Balzac’s cynicism, copiously displayed in these three novels, offers disturbing echoes of our disenchanted modernities. Here we are drawn into Paris and the French provinces of the first half of the 19th century.and century. Make way for fascinating descriptions of streets and alleys, for psychological flights on the secret intentions of characters who make you laugh or scream. Writers possess the biases of their society and their time, but the best often manage to transcend them. The so-called giants. These giants who belong to everyone. Not just the French.

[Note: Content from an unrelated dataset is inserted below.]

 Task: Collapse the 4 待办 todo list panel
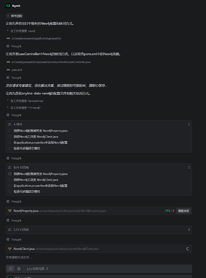click(x=189, y=124)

Already a great reader in my youth, I had heard an adult assure us that acquiring the subtleties of our language was not necessary for children destined to work with their hands. This presupposed a system of education at several speeds, the lowest level of which would fall automatically to the sons and daughters of workers. From the top of my 14 years, I felt that this person was wrong, without having all the arguments to attack his speech.

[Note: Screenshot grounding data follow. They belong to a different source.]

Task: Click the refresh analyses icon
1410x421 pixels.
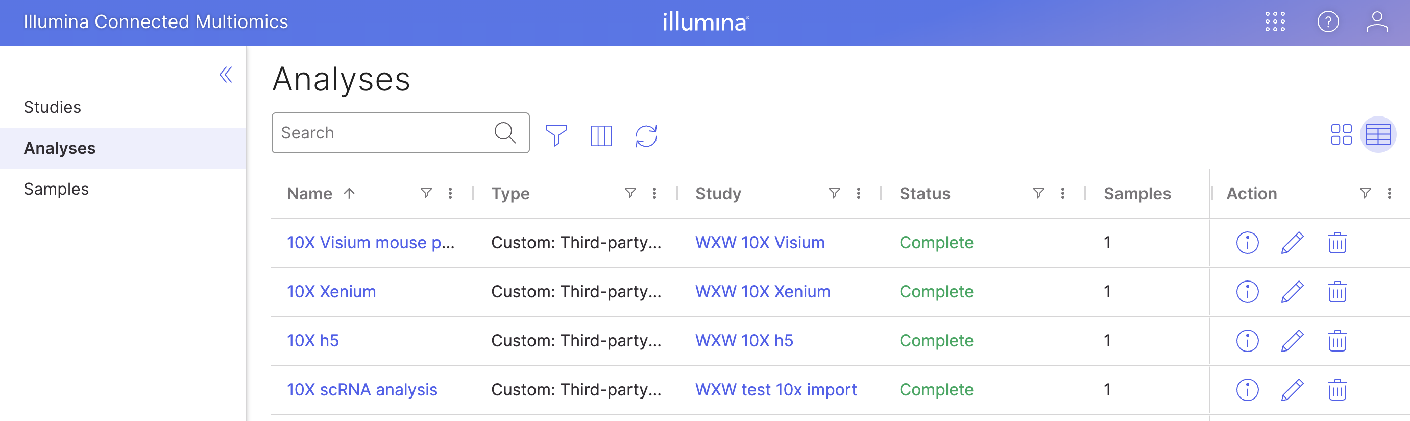Action: [x=646, y=136]
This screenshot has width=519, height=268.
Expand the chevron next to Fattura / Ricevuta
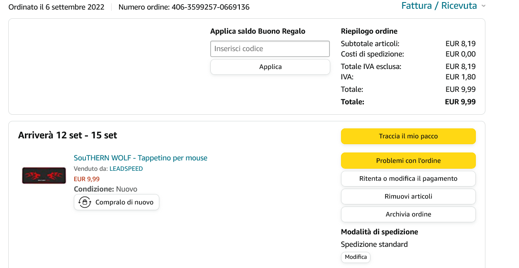tap(483, 6)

Lover of the language, it seemed to me that everyone should have access to the complex tools of French in order to honor it on our soil. Also to allow universal access to demanding literary works, which form the basis of humanity. Don’t these extricate us from our cocoons by exploring the vast world of yesterday mirroring today, through expressions and words sometimes fallen into disuse or never used in Quebec? The exercise makes it possible to have fun with the language, far from the pensum, in the playground. To believe that the only reading of Quebec works is enough to fill our luggage is also heresy, because real readers are omnivores by nature and curious about everything. We know our society by comparing it to others, not by simply adopting a fallback position.

The theory I heard in my childhood snowballed. What’s the point of exploring the twists and turns of French when a few hundred words allow you to be understood, in Franglais or not? we now launch everywhere, even if these theories have led us collectively straight to the wall. You don’t need to love and master your language to take your exams, get a diploma, function, work and express yourself with lots of mistakes on social media.

In Quebec, we have been persuading a whole people for decades that linguistic subtleties were only intended for the elites to unbolt and that the ordinary world did not have enough jarnigoine to find their way around. Thus do we forge a colony of functional illiterates. Yet it’s all about attitude, message, refusal to kneel before American cultural supremacy. You still have to want to believe it.

Even the French Academy ended up laying an alarming report on the multitude of English words, reinvented or not, which dot the institutional or communication sabir in France at unprecedented speed. The bewildering English-speaking autocolonialism encouraged there for ages, without even the excuse of geographical proximity or ancient conquest, is the fruit of pure snobbery and self-hatred in a society that is nevertheless so wealthy. Help !

All in all, it is obvious that many readers, in France and especially here, cannot read Balzac, Proust or Flaubert, for lack of sufficient linguistic and historical references to decode them and because great literature has no more popular in our world of screens. Also because English has already extended its empire. So we gave up de facto. And it’s a sadness to cry.